Questions tagged [surrogate-key]

A key in a database table, that has no intrinsic logical meaning, and was introduced for better physical organization of the database or other technical reasons.

Terminology

  • A "superkey" is any set of attributes that, when taken together, uniquely identify rows in the table.
  • A minimal1 superkey is called "candidate key", or just "key".
  • A "natural key" is a key that is comprised from attributes that have intrinsic meaning and would be present in the data model even if there was no natural key on top of them.
  • A "surrogate key", on the other hand, has no intrinsic meaning and is introduced purely for technical reasons, as discussed below.

Properties of Surrogate Keys

If there is a natural key in the model, it cannot be replaced with a surrogate key. A surrogate key can only be created in addition to any existing natural keys.

So the engineering decision is not on surrogate versus natural key, but on surrogate + natural key versus the natural key alone.

Having a surrogate key + natural key:

  • May make the FOREIGN KEYs in child tables slimmer.2
  • The surrogate never needs to change, and therefore never incurs ON UPDATE CASCADE referential action.
  • May be more friendly to object-relational mapping (ORM) tools.
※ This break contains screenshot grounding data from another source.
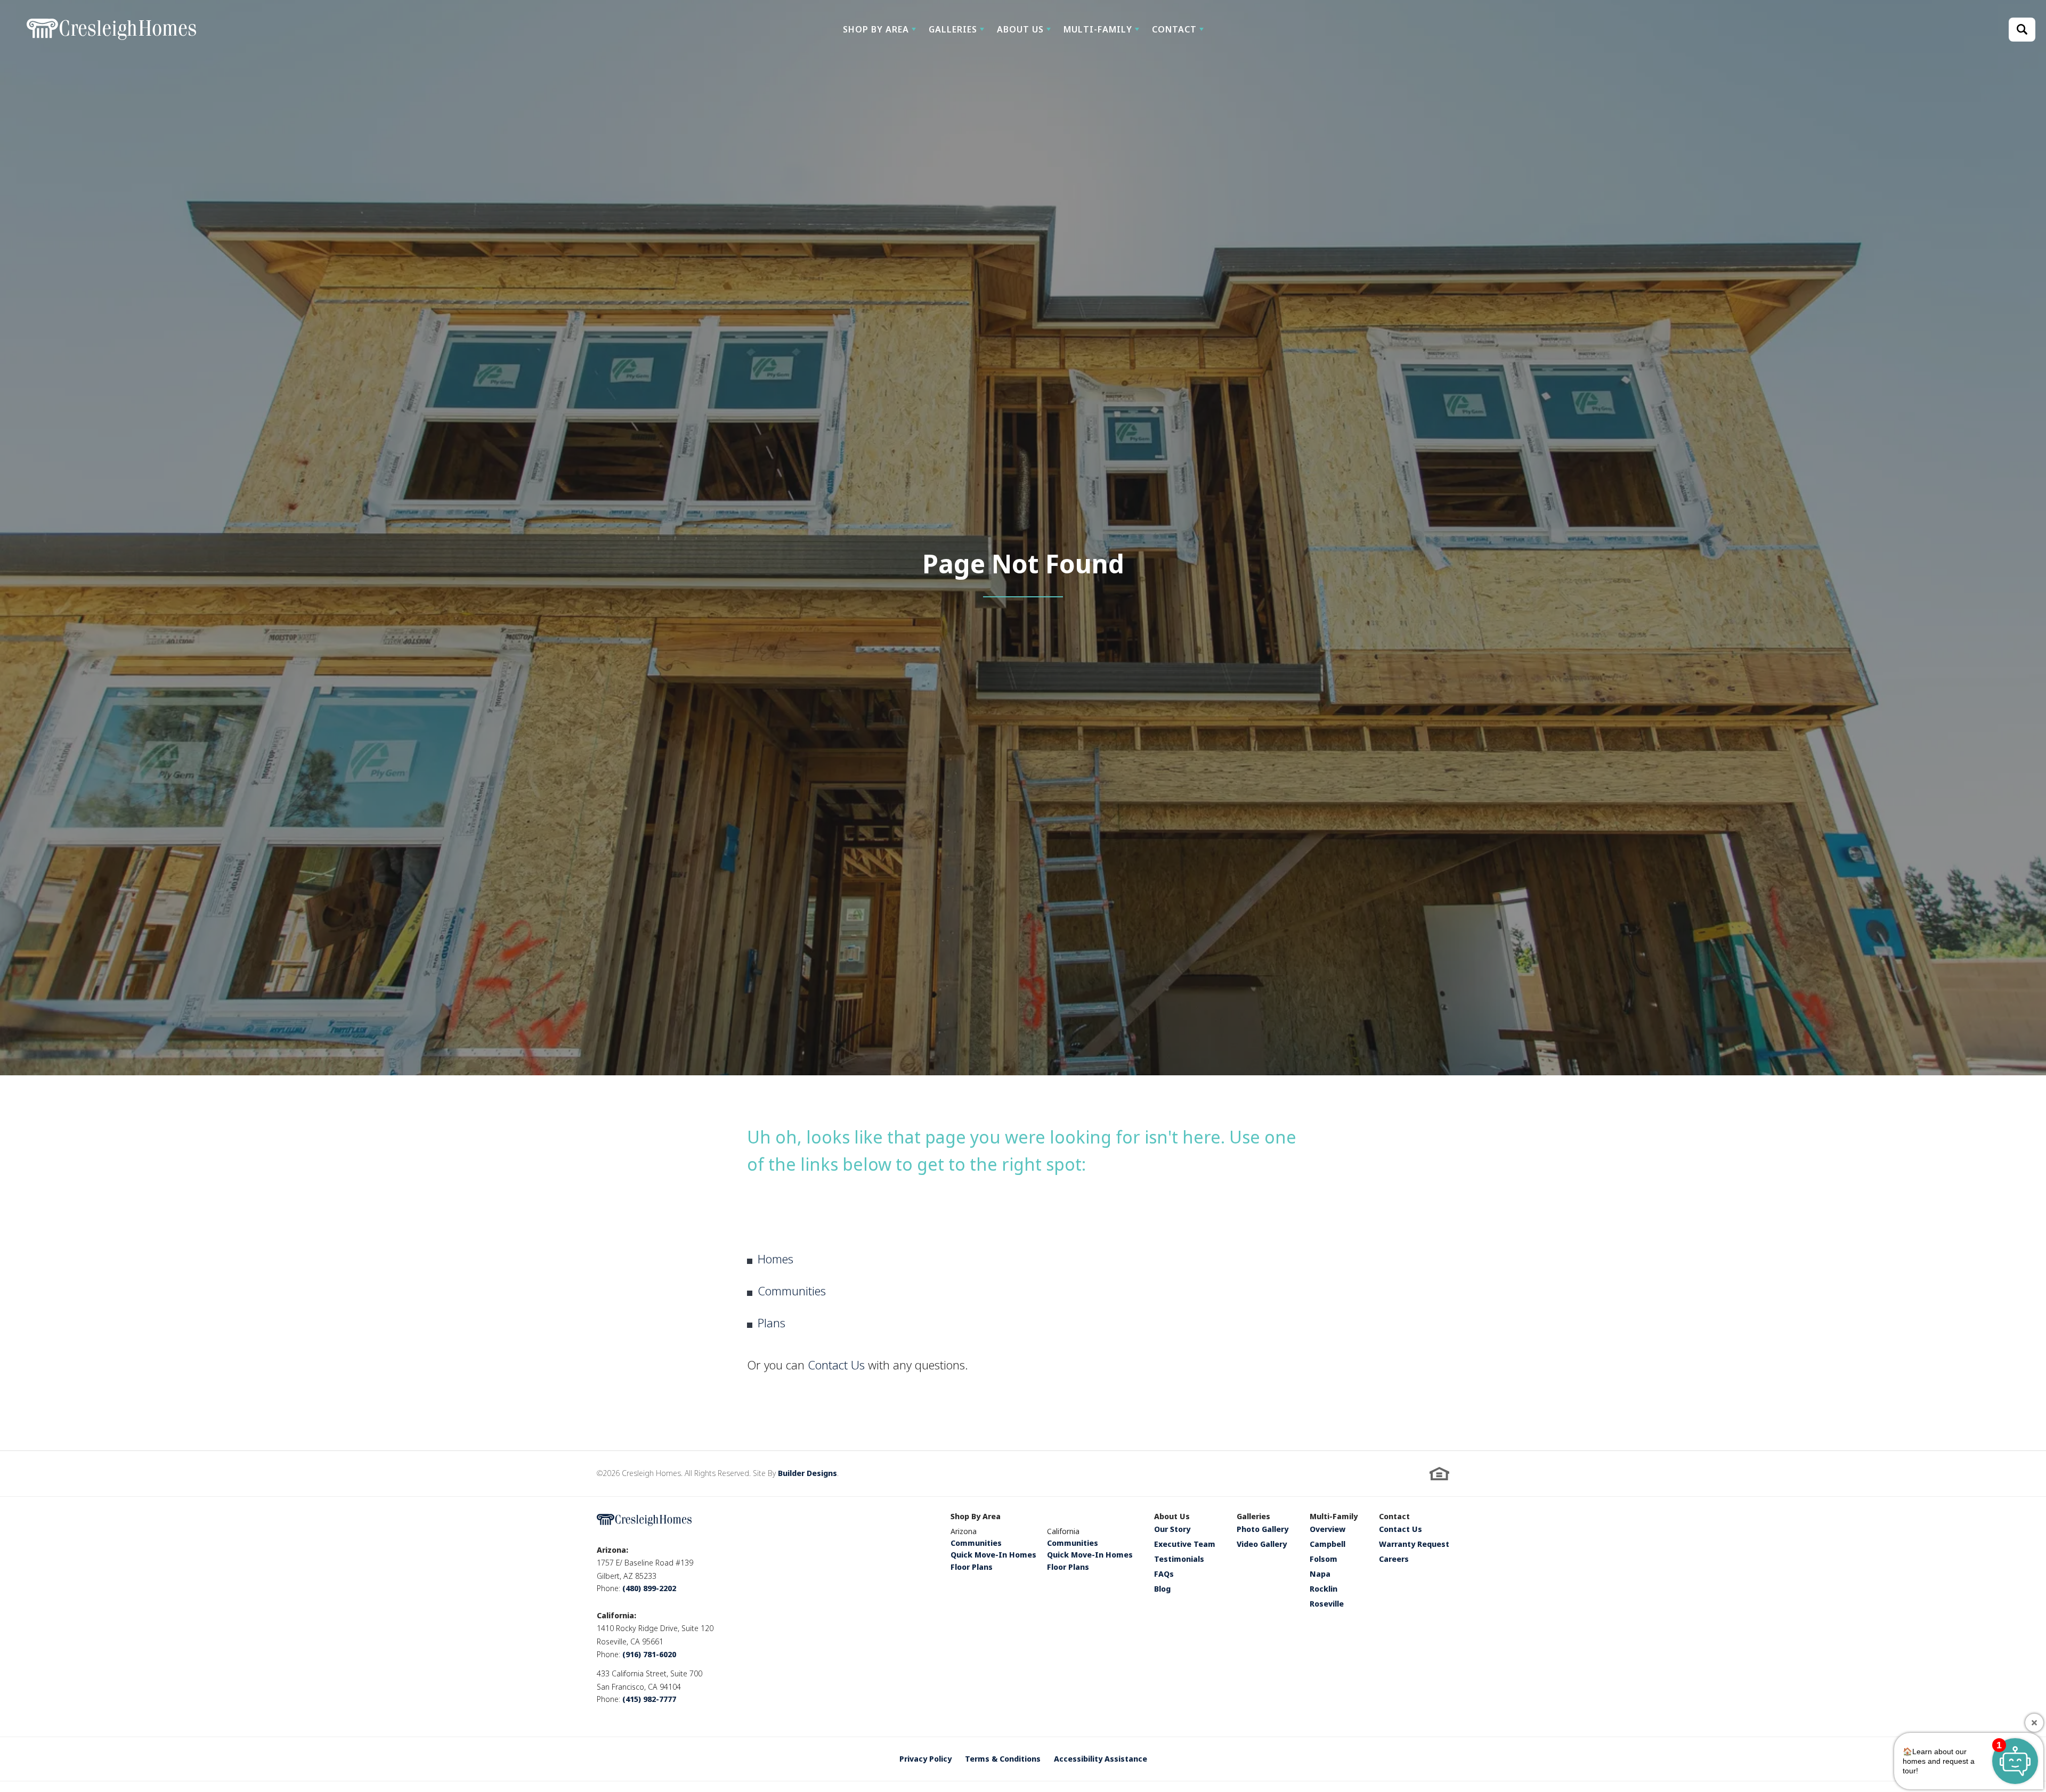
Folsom (1323, 1559)
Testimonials (1179, 1559)
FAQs (1164, 1574)
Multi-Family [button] (1097, 29)
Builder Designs (807, 1473)
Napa (1320, 1574)
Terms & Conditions (1003, 1759)
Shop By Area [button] (876, 29)
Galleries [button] (953, 29)
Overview (1327, 1530)
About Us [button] (1020, 29)
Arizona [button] (964, 1531)
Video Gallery (1262, 1544)
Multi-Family (1334, 1517)
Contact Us (836, 1365)
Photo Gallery (1262, 1530)
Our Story (1172, 1530)
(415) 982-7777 (649, 1699)
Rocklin (1323, 1589)
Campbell (1327, 1544)
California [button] (1063, 1531)
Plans (771, 1323)
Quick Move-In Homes (993, 1555)
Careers (1394, 1559)
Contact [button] (1174, 29)
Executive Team (1184, 1544)
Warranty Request (1414, 1544)
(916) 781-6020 (649, 1654)
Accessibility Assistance (1100, 1759)
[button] (879, 29)
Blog (1162, 1589)
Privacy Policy (925, 1759)
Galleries (1253, 1517)
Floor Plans (972, 1567)
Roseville (1327, 1604)
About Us (1172, 1517)
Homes (775, 1259)
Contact (1394, 1517)
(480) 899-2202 (649, 1588)
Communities (792, 1291)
Having only a natural key:

  • Makes the parent table slimmer.3
  • May play better with clustering.4
  • May make JOINs unnecessary in some situations.5
  • May be needed for correctly modeling certain kinds of diamond-shaped dependencies. For example, the following model guarantees that if B and C are connected to the same D, they must also be connected to the same A:

    enter image description here

    Note how A_ID gets propagated from the "diamond" top, down both sides and then is merged at the bottom.

Typical Implementations of Surrogate Keys

Most commonly, a surrogate key is implemented as an auto-incremented integer. Examples:

  • Oracle supports the SEQUENCE object, that can be used either directly in INSERT statement, or through an ON INSERT trigger.
  • MS SQL Server has the IDENTITY data type, and from the 2012 version, the explicit SEQUENCE object as well.
  • PostgreSQL supports the explicit SEQUENCE object, as well as the serial types that use sequences implicitly.
  • MySQL has the AUTO_INCREMENT attribute.

GUIDs or UUIDs are sometimes used when uniqueness must be guaranteed without a central "generator" for surrogate key values, such as in certain "disconnected" or replication scenarios.


1 That is, a superkey that would stop being unique (and therefore, being a superkey) if any of the attributes were removed from it.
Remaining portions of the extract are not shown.